WHAT THE EXERCISE ASKS ::
The required output is all lines below that contain the word "Lemongrass".

RECORDS SUPPLIED ::

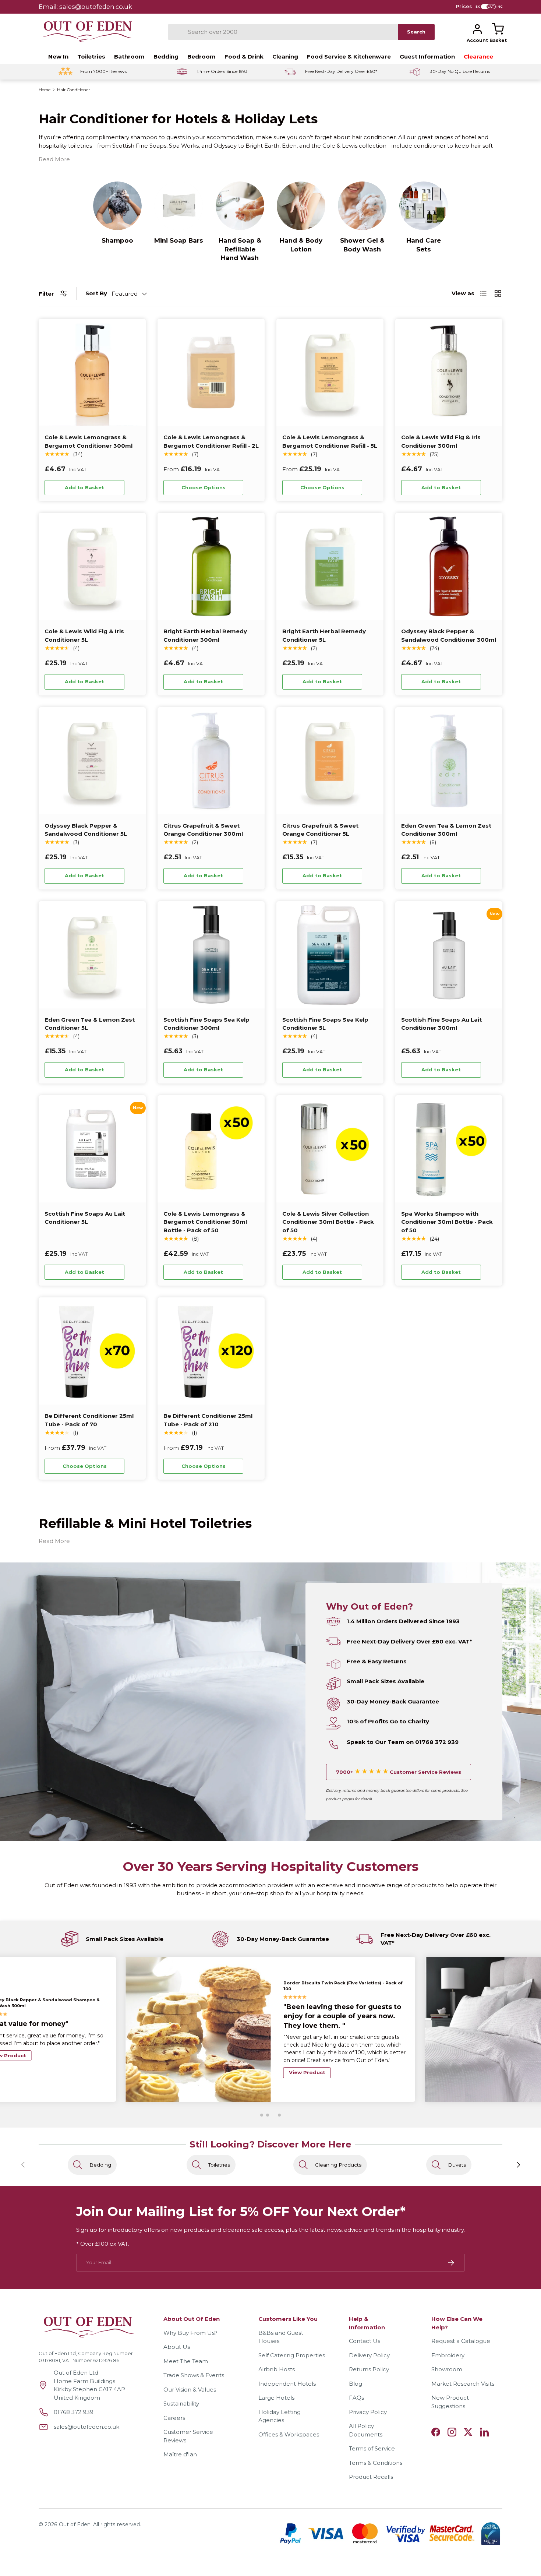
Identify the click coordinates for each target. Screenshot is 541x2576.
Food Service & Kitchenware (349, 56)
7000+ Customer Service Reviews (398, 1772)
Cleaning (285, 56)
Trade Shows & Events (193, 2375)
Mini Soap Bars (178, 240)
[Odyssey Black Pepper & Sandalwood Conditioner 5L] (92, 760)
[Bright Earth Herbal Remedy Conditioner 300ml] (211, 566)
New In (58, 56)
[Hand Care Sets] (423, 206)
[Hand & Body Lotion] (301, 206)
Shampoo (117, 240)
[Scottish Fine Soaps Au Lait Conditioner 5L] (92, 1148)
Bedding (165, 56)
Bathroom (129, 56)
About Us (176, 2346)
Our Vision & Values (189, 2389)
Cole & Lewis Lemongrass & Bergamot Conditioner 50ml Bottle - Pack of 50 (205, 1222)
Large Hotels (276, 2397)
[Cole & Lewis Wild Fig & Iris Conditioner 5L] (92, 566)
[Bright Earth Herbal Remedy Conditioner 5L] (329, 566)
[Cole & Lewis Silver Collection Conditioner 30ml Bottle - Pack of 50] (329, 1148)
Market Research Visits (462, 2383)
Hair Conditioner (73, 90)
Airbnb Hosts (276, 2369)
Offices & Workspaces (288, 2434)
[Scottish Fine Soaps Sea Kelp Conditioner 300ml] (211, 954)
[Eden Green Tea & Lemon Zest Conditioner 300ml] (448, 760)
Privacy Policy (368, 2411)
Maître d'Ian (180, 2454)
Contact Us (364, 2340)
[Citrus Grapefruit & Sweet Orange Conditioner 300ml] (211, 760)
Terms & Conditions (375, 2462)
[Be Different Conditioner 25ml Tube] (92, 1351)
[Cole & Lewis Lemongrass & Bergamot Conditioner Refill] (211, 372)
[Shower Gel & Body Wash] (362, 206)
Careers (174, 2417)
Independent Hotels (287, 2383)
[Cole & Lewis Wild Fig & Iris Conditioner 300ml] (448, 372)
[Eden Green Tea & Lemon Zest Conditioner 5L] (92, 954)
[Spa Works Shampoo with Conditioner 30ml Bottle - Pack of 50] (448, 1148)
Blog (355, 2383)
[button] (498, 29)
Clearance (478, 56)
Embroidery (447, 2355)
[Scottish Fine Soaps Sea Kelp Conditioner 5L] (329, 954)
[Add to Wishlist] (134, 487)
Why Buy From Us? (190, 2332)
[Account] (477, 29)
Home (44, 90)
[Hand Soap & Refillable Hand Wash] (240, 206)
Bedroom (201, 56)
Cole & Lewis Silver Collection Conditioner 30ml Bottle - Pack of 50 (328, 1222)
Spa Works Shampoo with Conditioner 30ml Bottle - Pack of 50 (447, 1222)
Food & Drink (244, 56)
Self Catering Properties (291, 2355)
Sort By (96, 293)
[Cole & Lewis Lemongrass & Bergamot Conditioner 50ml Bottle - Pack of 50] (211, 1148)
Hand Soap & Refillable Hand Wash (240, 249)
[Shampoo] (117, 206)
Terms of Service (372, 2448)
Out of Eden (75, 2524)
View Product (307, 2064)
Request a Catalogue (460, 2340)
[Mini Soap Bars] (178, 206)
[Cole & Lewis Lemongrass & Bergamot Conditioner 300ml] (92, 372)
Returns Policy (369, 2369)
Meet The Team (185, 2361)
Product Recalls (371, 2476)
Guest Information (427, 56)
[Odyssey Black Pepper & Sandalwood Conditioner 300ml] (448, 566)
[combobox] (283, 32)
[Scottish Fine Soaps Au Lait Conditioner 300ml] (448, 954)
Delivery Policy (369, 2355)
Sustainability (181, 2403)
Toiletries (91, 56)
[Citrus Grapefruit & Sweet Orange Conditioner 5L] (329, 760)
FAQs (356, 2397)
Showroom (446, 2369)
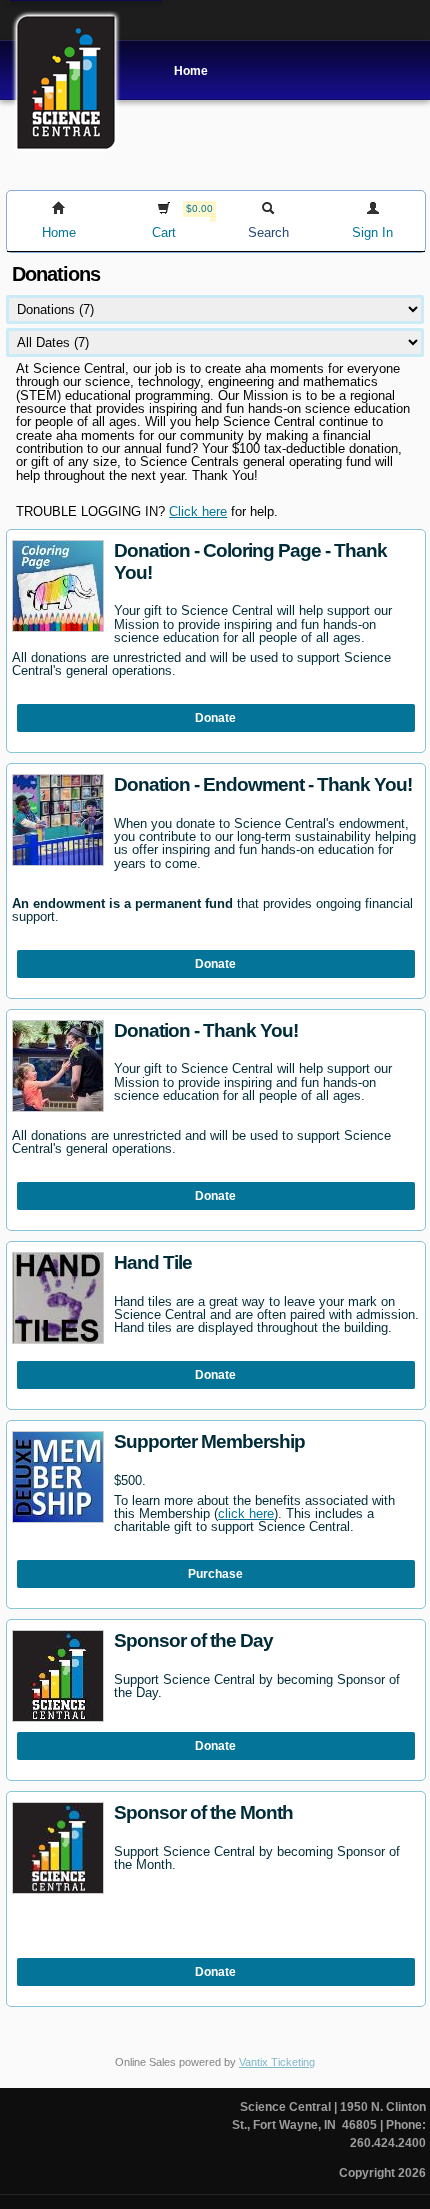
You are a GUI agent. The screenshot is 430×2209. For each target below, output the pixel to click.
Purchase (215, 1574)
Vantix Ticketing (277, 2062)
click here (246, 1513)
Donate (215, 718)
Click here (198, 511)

RESULT ::
Cole & Lewis Lemongrass & Bergamot Conditioner 50ml Bottle - Pack of 50 (205, 1222)
[Cole & Lewis Lemongrass & Bergamot Conditioner Refill] (211, 372)
[Cole & Lewis Lemongrass & Bergamot Conditioner 50ml Bottle - Pack of 50] (211, 1148)
[Cole & Lewis Lemongrass & Bergamot Conditioner 300ml] (92, 372)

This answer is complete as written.